You might recall the moment you made your final decision to file for divorce in California. Your main concerns included a desire to keep your children's well-being in mind when negotiating a settlement and to make sure you would receive all that you're entitled to in property division proceedings. This state is not among a majority regarding that particular topic.

Most states across the country operate under equitable property division guidelines. However, California and eight other states use community property rules. The more you learn about these regulations ahead of time, the better you will likely be able to protect your financial interests.

Do you possess separate ownership?

Perhaps, you inherited money before you were married. Maybe you even purchased a home. In such cases, these assets or property would not be subject to marital property division when you divorce. You would be the sole owner of the property, so your spouse could not lay claim to a portion of those assets.

Did you sign a prenuptial agreement before your marriage? If so, you may have assigned certain assets or liabilities to one person only. For instance, maybe your ex had taken out a college loan and still owed on it. You did not want to hold financial accountability for the debt if you were ever to divorce, so you incorporated it as a separate liability in your prenuptial contract.

Equitable versus community property division

The main difference between California law and states that operate under equitable property rules is that judges dividing marital assets under community rules typically split property 50/50 between spouses. This division refers to the value of marital property. You can't split a house or car in half, so the court places a value on the property and assigns a portion to each spouse.

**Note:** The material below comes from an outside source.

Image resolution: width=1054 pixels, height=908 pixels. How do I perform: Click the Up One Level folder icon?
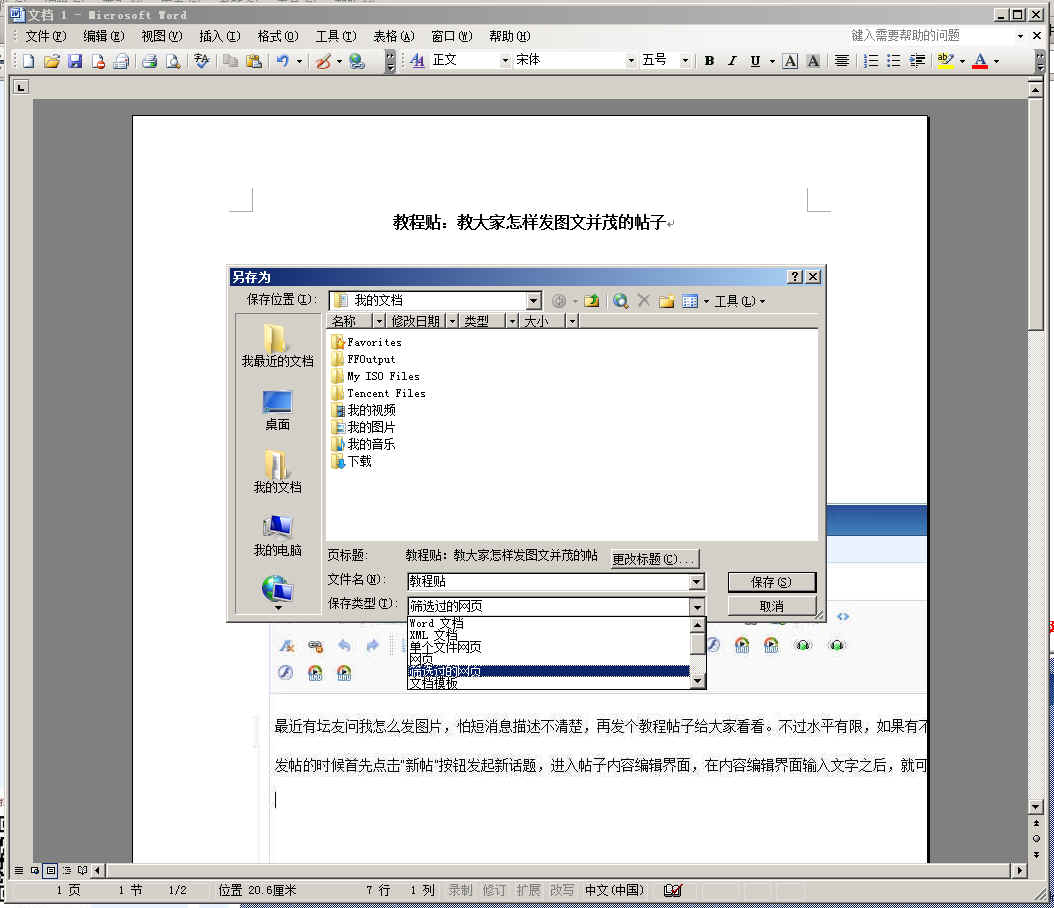coord(592,301)
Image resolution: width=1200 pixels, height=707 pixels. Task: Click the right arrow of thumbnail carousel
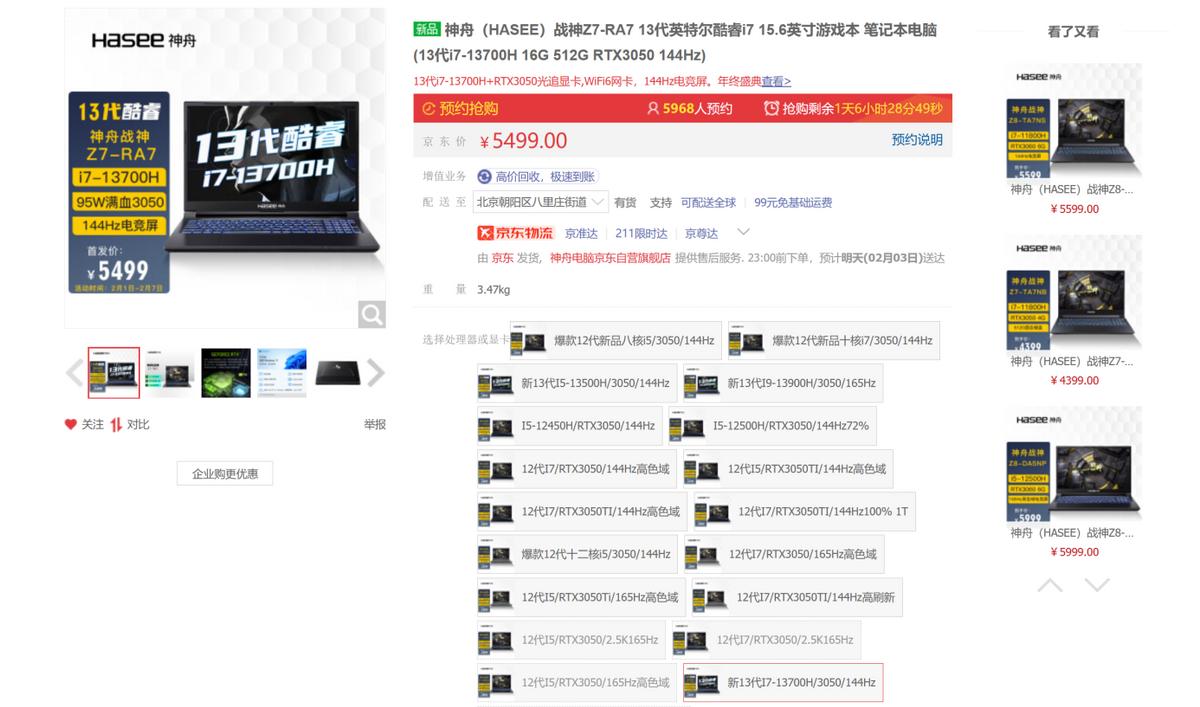click(376, 371)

Hidden assets are a potential problem

Especially in a community property state, you may be at risk for a hidden asset problem. Your spouse might try to stash cash or understate the value of certain assets in an effort to walk away with more than he or she is entitled to gain. This type of behavior is not only mean-spirited, it is illegal.

This is yet another reason to seek clarification of all property division laws before heading to court. If you think your ex is up to no good regarding full asset and liability disclosure, you can ask the court to intervene to investigate the matter. It's helpful to discuss such issues with someone well-versed in divorce laws so that you can make well-informed decisions and protect your rights and financial interests should the issue wind up in court.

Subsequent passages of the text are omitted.